WHAT TO DO — Could you repeat the listing exactly, leaving out the pictures?

GIVEN DATA —
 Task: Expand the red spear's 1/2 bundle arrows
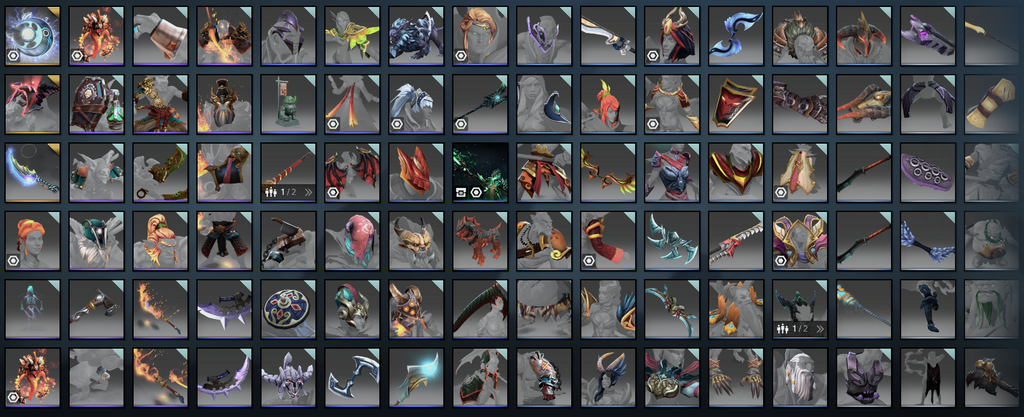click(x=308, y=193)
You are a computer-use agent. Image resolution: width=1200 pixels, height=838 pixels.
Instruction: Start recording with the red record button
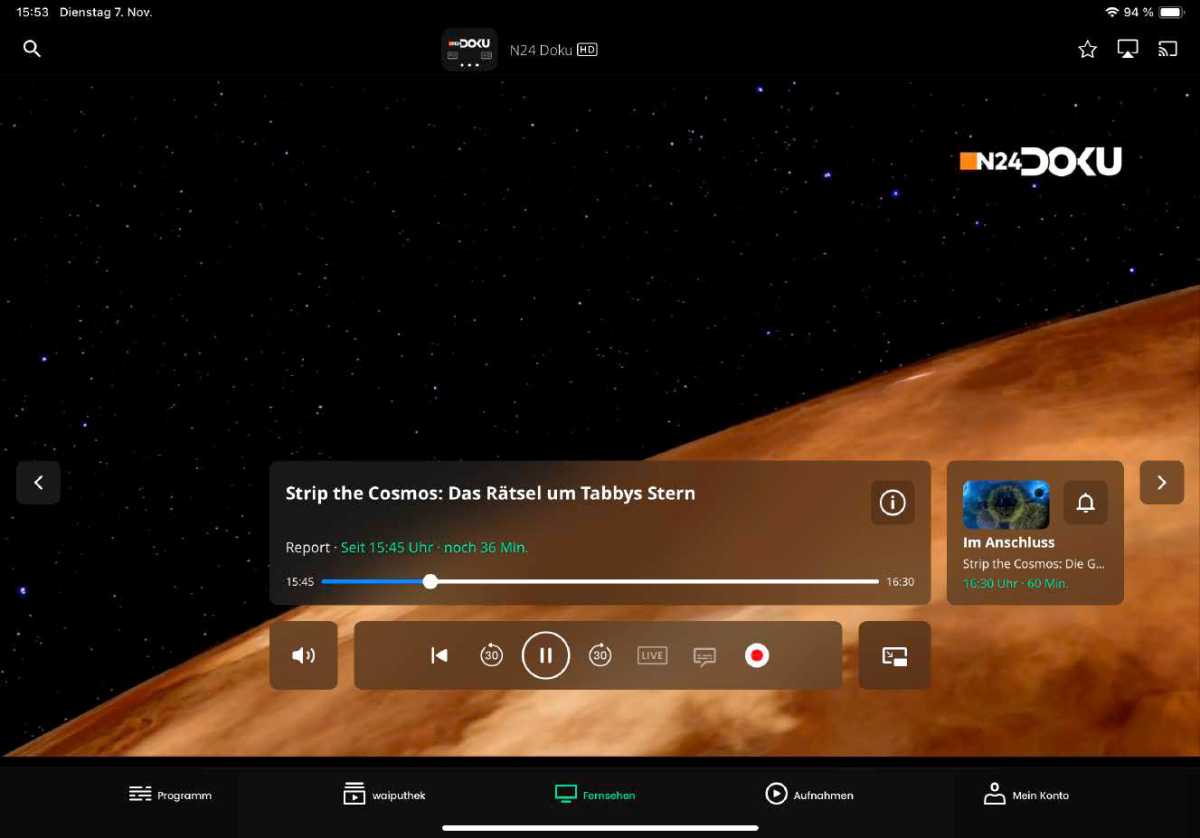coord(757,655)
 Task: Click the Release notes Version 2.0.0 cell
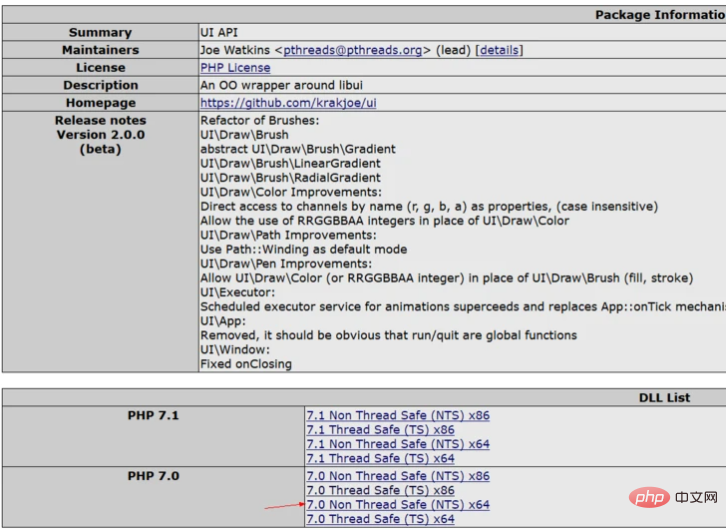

OUTPUT BELOW —
 Task: Expand the red spear's 1/2 bundle arrows
click(x=308, y=193)
You are a computer-use agent. Image resolution: width=1200 pixels, height=838 pixels.
Instruction: Start recording with the red record button
coord(757,655)
 Task: Click the Release notes Version 2.0.0 cell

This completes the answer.